3、年度累计基本医疗费用6万元以上部分由大额医疗保险按60%比例赔付,年度累计实际最高赔付限额为6万元以上(具体赔付额以医保经办机构与商业保险公司签订的服务协议为准)。
4、市外就医的参保人住院基本医疗费用起付标准按本市同等医疗机构级别相应增加一倍,基金支付比例扣减5%支付。
(十九)符合计划生育政策、已领取生育服务证(手册)的参保产妇,在住院分娩时所发生的符合规定的医疗费用纳入住院统筹基金支付范围,按城乡居民基本医疗保险待遇标准支付。参保孕妇在参保缴费截止日后分娩的,其婴儿的医疗保险待遇按母亲的待遇标准执行,但母婴两人享受的统筹基金支付总额不能超过其母亲的最高支付限额。
城乡医疗救助对象在市内定点医疗机构住院治疗的,住院实行零起付并由定点医疗机构根据其住院费用情况减收(或免收)住院押金,其个人自付的医疗费用,按市城乡医疗救助有关规定执行。
(二十)有下列情形之一的,城乡居民基本医疗保险基金不予支付:
1、明确由工伤保险基金支付的医疗费用;
2、交通事故(能提供公安交通管理部门出具肇事方逃逸的相关证明除外)、意外事故、医疗事故等明确由第三方负责的;
3、应当由公共卫生负担的;
4、在境外就医的;
5、法律法规规定的其他不予支付的费用。
医疗保险管理
(二十一)城乡居民基本医疗保险实行定点医疗机构协议管理。定点医疗机构由各县(市、区)人力资源社会保障局进行资格审核,市人力资源社会保障局确定;县(市、区)社会保险经办机构与定点医疗机构签订服务协议。
(二十二)社会保险经办机构与普通门诊定点医疗机构按"定额包干、年度结算、超支不补"的方式进行结算(具体按服务协议执行)。
参保人应在参保时选择一家定点基层医疗机构作为本人普通门诊定点医院,如未选定的由经办机构按参保人户籍所在地就近确定一家。
(二十三)参保城乡居民在定点医疗服务机构或异地就医,其医疗费用应当符合本省基本医疗保险药品目录、诊疗项目目录和医疗服务设施目录的管理规定。
(二十四)参保人住院就医,须持参保证件到定点医院就诊(危、急病人不受此限制);需往市外转诊的,由二级以上定点医院负责办理,医疗保险经办机构确认,支付比例按市内相同级别医院支付。转诊手续不齐备,往异地就医的,按市外就医规定支付。除急诊和急救外,参保人员在本市非定点医院就医的医疗费用,基金不予支付。

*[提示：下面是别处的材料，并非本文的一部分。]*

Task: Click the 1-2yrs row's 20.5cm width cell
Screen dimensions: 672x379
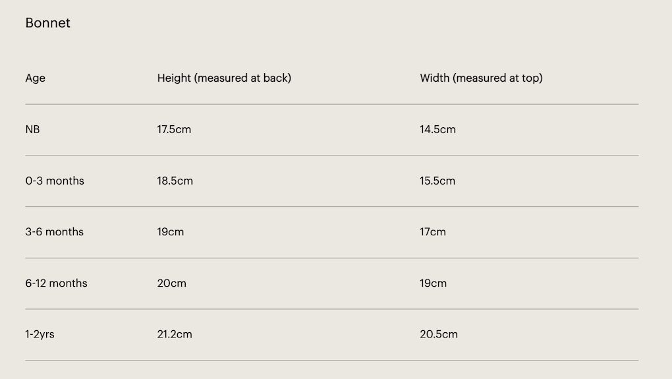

参保人常住异地(连续一年以上)的,须在当地的基本医疗保险定点医疗机构中选择一至三家作为本人的定点医疗机构,报所属医保经办机构备案,起付标准、报销比例按我市相同级别医院支付。
(二十五)参保人在本市定点医院住院就医,出院时须结清个人应付的医疗费(含住院统筹基金和大额医疗保险支付范围以外的费用、起付标准和个人按比例自付部分),其余部分由医疗保险经办机构与定点医院同步结算。

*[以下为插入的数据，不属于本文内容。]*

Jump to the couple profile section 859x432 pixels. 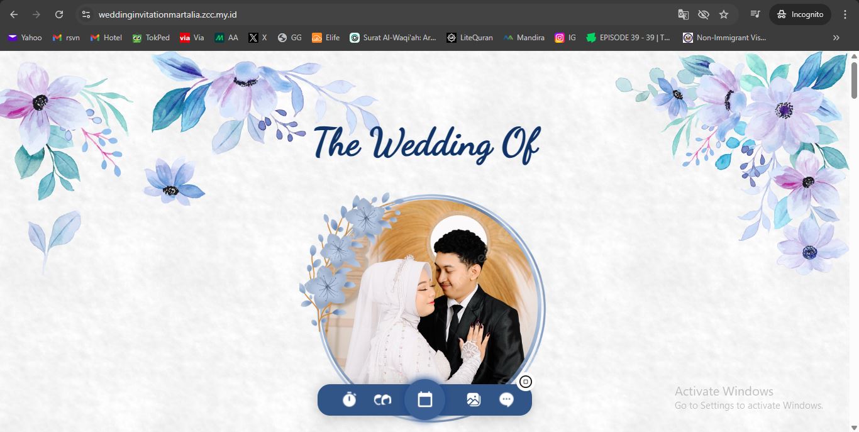click(382, 399)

(二十六)参保人异地住院发生的医疗费用或在本市非定点医疗机构住院(只限急诊、急救)发生的医疗费用,先由个人垫付,出院后凭参保证件和加盖公章的疾病诊断证明、住院费用明细清单、住院发票等就医资料到当地医疗保险经办机构办理报销。应由大额医疗保险承担的费用由医疗保险经办机构按月与大额医疗保险经办机构结算。参保人按本项规定住院医疗费报销须在出院后60日内到医疗保险经办机构办理。
(二十七)参保人住院就医的时间跨自然年度但未缴纳下一个自然年度医疗保险费的,其享受医疗保险待遇的截止时间为自然年度内的最后一日。

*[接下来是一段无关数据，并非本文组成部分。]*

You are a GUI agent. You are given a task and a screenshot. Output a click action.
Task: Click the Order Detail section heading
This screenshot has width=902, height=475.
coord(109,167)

(二十八)定点医院要严格按照住院统筹基金待遇支付范围提供医疗服务,严格把握出入院标准,做到因病施治、合理诊疗、合理用药、合理收费、优质服务,要为参保人提供每日费用明细清单。定点医院使用住院统筹基金支付范围外的药物和治疗时,要征得参保人同意方能使用,发生的相应费用由参保人个人承担。
(二十九) 医疗保险经办机构对定点医疗机构进行检查监督,定点医疗机构要予以配合,及时提供检查所需资料等。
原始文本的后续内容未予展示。